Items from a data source

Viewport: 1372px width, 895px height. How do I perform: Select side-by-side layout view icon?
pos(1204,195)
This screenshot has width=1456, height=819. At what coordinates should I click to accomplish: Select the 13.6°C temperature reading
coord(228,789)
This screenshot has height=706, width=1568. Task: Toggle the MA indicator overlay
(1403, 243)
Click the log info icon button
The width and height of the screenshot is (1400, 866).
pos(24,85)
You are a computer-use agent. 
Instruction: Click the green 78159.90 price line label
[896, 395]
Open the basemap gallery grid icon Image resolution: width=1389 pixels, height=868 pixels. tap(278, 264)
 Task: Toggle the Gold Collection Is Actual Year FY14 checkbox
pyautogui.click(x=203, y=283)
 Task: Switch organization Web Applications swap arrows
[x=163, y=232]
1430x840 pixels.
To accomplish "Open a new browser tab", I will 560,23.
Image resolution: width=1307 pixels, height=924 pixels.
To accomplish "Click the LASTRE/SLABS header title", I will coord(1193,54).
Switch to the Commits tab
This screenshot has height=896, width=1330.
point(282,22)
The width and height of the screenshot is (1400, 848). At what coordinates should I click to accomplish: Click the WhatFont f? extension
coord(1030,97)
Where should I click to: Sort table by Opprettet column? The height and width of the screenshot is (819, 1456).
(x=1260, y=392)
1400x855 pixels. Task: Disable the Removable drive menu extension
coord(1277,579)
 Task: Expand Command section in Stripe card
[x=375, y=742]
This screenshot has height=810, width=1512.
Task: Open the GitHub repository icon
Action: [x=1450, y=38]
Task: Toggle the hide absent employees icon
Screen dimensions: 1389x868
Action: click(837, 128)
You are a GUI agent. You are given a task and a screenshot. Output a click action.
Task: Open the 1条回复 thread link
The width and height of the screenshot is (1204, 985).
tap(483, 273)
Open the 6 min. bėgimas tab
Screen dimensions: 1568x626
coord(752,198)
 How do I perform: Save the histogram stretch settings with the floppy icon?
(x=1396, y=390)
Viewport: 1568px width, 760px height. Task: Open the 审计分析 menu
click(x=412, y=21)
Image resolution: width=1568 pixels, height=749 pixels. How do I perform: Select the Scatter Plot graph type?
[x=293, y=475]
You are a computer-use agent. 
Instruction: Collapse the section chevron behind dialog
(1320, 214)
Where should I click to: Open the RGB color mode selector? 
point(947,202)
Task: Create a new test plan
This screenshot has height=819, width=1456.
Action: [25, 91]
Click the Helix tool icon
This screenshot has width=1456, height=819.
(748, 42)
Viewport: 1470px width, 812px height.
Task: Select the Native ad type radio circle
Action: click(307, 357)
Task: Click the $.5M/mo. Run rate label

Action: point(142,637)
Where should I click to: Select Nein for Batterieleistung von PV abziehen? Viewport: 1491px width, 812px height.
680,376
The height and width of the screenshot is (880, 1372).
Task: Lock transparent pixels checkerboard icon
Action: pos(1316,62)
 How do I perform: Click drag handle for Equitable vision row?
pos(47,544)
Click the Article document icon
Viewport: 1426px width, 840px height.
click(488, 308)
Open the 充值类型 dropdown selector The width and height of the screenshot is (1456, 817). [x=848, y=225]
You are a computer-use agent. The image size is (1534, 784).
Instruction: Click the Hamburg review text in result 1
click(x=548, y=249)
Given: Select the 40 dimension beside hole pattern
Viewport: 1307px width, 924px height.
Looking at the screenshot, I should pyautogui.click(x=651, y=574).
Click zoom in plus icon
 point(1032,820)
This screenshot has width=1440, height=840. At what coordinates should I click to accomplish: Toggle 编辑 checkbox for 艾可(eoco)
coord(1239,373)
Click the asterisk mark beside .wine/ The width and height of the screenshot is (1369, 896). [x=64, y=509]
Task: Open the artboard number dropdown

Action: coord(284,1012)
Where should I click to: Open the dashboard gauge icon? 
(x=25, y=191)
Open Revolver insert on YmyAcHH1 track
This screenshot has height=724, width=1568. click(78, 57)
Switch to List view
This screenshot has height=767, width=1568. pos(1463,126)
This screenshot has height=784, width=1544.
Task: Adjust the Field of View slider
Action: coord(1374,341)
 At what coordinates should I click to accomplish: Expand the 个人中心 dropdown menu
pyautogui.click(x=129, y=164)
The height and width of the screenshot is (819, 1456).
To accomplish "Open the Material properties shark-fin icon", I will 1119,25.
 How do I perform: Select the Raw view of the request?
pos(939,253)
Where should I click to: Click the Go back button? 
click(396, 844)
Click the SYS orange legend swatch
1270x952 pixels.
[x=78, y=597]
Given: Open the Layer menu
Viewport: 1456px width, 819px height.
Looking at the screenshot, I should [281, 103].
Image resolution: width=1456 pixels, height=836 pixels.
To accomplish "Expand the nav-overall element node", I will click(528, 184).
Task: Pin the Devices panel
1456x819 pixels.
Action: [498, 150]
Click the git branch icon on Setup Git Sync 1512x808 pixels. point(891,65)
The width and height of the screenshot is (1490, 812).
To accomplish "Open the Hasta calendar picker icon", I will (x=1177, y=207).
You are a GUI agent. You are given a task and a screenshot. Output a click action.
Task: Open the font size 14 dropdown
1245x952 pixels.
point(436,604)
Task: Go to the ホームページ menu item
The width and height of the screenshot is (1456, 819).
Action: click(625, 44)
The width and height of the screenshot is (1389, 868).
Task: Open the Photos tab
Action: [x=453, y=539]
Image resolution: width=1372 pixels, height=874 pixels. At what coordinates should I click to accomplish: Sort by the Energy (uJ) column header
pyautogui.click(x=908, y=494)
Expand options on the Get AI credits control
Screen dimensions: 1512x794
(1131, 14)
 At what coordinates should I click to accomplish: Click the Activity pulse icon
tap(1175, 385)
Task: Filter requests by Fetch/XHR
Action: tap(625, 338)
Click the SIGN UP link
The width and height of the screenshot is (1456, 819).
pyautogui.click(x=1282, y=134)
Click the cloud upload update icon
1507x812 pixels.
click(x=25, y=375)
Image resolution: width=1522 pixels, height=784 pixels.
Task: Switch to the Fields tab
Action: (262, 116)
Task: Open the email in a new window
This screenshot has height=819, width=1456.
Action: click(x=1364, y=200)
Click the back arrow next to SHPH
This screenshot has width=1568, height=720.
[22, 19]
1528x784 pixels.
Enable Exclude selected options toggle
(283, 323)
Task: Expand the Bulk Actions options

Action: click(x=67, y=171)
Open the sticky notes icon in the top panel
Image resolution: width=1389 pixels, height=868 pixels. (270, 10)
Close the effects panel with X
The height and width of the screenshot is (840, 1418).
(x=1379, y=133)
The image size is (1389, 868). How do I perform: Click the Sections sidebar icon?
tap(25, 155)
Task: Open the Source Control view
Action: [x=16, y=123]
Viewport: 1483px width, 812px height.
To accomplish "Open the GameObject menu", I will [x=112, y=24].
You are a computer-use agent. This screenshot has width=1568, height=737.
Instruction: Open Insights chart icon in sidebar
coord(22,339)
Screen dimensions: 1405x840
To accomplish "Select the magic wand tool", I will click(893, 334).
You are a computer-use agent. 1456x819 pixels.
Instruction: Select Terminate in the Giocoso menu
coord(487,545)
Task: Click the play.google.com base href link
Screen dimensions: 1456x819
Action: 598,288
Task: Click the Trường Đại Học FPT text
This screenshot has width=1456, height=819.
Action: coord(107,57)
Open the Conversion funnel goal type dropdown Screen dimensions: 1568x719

## EXERCISE GOAL
Copy out each entry above with no deviation.

## YOUR SOLUTION
Viewport: 1372px width, 895px height. How do I perform: Select side-by-side layout view icon?
pos(1204,195)
This screenshot has width=1456, height=819. At what coordinates should I click to accomplish: Select the 13.6°C temperature reading
coord(228,789)
This screenshot has height=706, width=1568. Task: Toggle the MA indicator overlay
(1403, 243)
Click the log info icon button
The width and height of the screenshot is (1400, 866).
pos(24,85)
You are a computer-use agent. 
Instruction: Click the green 78159.90 price line label
[896, 395]
Open the basemap gallery grid icon Image resolution: width=1389 pixels, height=868 pixels. tap(278, 264)
 Task: Toggle the Gold Collection Is Actual Year FY14 checkbox
pyautogui.click(x=203, y=283)
 Task: Switch organization Web Applications swap arrows
[x=163, y=232]
1430x840 pixels.
To accomplish "Open a new browser tab", I will 560,23.
Image resolution: width=1307 pixels, height=924 pixels.
To accomplish "Click the LASTRE/SLABS header title", I will coord(1193,54).
Switch to the Commits tab
This screenshot has height=896, width=1330.
point(282,22)
The width and height of the screenshot is (1400, 848). At what coordinates should I click to accomplish: Click the WhatFont f? extension
coord(1030,97)
Where should I click to: Sort table by Opprettet column? The height and width of the screenshot is (819, 1456).
(x=1260, y=392)
1400x855 pixels. Task: Disable the Removable drive menu extension
coord(1277,579)
 Task: Expand Command section in Stripe card
[x=375, y=742]
This screenshot has height=810, width=1512.
Task: Open the GitHub repository icon
Action: [x=1450, y=38]
Task: Toggle the hide absent employees icon
Screen dimensions: 1389x868
Action: click(837, 128)
You are a GUI agent. You are given a task and a screenshot. Output a click action.
Task: Open the 1条回复 thread link
The width and height of the screenshot is (1204, 985).
tap(483, 273)
Open the 6 min. bėgimas tab
Screen dimensions: 1568x626
coord(752,198)
 How do I perform: Save the histogram stretch settings with the floppy icon?
(x=1396, y=390)
Viewport: 1568px width, 760px height. Task: Open the 审计分析 menu
click(x=412, y=21)
Image resolution: width=1568 pixels, height=749 pixels. How do I perform: Select the Scatter Plot graph type?
[x=293, y=475]
You are a computer-use agent. 
Instruction: Collapse the section chevron behind dialog
(1320, 214)
Where should I click to: Open the RGB color mode selector? 
point(947,202)
Task: Create a new test plan
This screenshot has height=819, width=1456.
Action: [25, 91]
Click the Helix tool icon
This screenshot has width=1456, height=819.
(748, 42)
Viewport: 1470px width, 812px height.
Task: Select the Native ad type radio circle
Action: click(307, 357)
Task: Click the $.5M/mo. Run rate label

Action: point(142,637)
Where should I click to: Select Nein for Batterieleistung von PV abziehen? Viewport: 1491px width, 812px height.
680,376
The height and width of the screenshot is (880, 1372).
Task: Lock transparent pixels checkerboard icon
Action: pos(1316,62)
 How do I perform: Click drag handle for Equitable vision row?
pos(47,544)
Click the Article document icon
Viewport: 1426px width, 840px height.
click(488, 308)
Open the 充值类型 dropdown selector The width and height of the screenshot is (1456, 817). [x=848, y=225]
You are a computer-use agent. The image size is (1534, 784).
Instruction: Click the Hamburg review text in result 1
click(x=548, y=249)
Given: Select the 40 dimension beside hole pattern
Viewport: 1307px width, 924px height.
Looking at the screenshot, I should pyautogui.click(x=651, y=574).
Click zoom in plus icon
 point(1032,820)
This screenshot has width=1440, height=840. At what coordinates should I click to accomplish: Toggle 编辑 checkbox for 艾可(eoco)
coord(1239,373)
Click the asterisk mark beside .wine/ The width and height of the screenshot is (1369, 896). [x=64, y=509]
Task: Open the artboard number dropdown

Action: coord(284,1012)
Where should I click to: Open the dashboard gauge icon? 
(x=25, y=191)
Open Revolver insert on YmyAcHH1 track
This screenshot has height=724, width=1568. click(78, 57)
Switch to List view
This screenshot has height=767, width=1568. pos(1463,126)
This screenshot has height=784, width=1544.
Task: Adjust the Field of View slider
Action: coord(1374,341)
 At what coordinates should I click to accomplish: Expand the 个人中心 dropdown menu
pyautogui.click(x=129, y=164)
The height and width of the screenshot is (819, 1456).
To accomplish "Open the Material properties shark-fin icon", I will 1119,25.
 How do I perform: Select the Raw view of the request?
pos(939,253)
Where should I click to: Click the Go back button? 
click(396, 844)
Click the SYS orange legend swatch
1270x952 pixels.
[x=78, y=597]
Given: Open the Layer menu
Viewport: 1456px width, 819px height.
Looking at the screenshot, I should [281, 103].
Image resolution: width=1456 pixels, height=836 pixels.
To accomplish "Expand the nav-overall element node", I will click(528, 184).
Task: Pin the Devices panel
1456x819 pixels.
Action: [498, 150]
Click the git branch icon on Setup Git Sync 1512x808 pixels. point(891,65)
The width and height of the screenshot is (1490, 812).
To accomplish "Open the Hasta calendar picker icon", I will (x=1177, y=207).
You are a GUI agent. You are given a task and a screenshot. Output a click action.
Task: Open the font size 14 dropdown
1245x952 pixels.
point(436,604)
Task: Go to the ホームページ menu item
The width and height of the screenshot is (1456, 819).
Action: click(625, 44)
The width and height of the screenshot is (1389, 868).
Task: Open the Photos tab
Action: [x=453, y=539]
Image resolution: width=1372 pixels, height=874 pixels. At what coordinates should I click to accomplish: Sort by the Energy (uJ) column header
pyautogui.click(x=908, y=494)
Expand options on the Get AI credits control
Screen dimensions: 1512x794
(1131, 14)
 At what coordinates should I click to accomplish: Click the Activity pulse icon
tap(1175, 385)
Task: Filter requests by Fetch/XHR
Action: tap(625, 338)
Click the SIGN UP link
The width and height of the screenshot is (1456, 819).
pyautogui.click(x=1282, y=134)
Click the cloud upload update icon
1507x812 pixels.
click(x=25, y=375)
Image resolution: width=1522 pixels, height=784 pixels.
Task: Switch to the Fields tab
Action: (262, 116)
Task: Open the email in a new window
This screenshot has height=819, width=1456.
Action: click(x=1364, y=200)
Click the back arrow next to SHPH
This screenshot has width=1568, height=720.
[22, 19]
1528x784 pixels.
Enable Exclude selected options toggle
(283, 323)
Task: Expand the Bulk Actions options

Action: click(x=67, y=171)
Open the sticky notes icon in the top panel
Image resolution: width=1389 pixels, height=868 pixels. (270, 10)
Close the effects panel with X
The height and width of the screenshot is (840, 1418).
(x=1379, y=133)
The image size is (1389, 868). How do I perform: Click the Sections sidebar icon?
tap(25, 155)
Task: Open the Source Control view
Action: [x=16, y=123]
Viewport: 1483px width, 812px height.
To accomplish "Open the GameObject menu", I will [x=112, y=24].
You are a computer-use agent. This screenshot has width=1568, height=737.
Instruction: Open Insights chart icon in sidebar
coord(22,339)
Screen dimensions: 1405x840
To accomplish "Select the magic wand tool", I will click(893, 334).
You are a computer-use agent. 1456x819 pixels.
Instruction: Select Terminate in the Giocoso menu
coord(487,545)
Task: Click the play.google.com base href link
Screen dimensions: 1456x819
Action: 598,288
Task: Click the Trường Đại Học FPT text
This screenshot has width=1456, height=819.
Action: coord(107,57)
Open the Conversion funnel goal type dropdown Screen dimensions: 1568x719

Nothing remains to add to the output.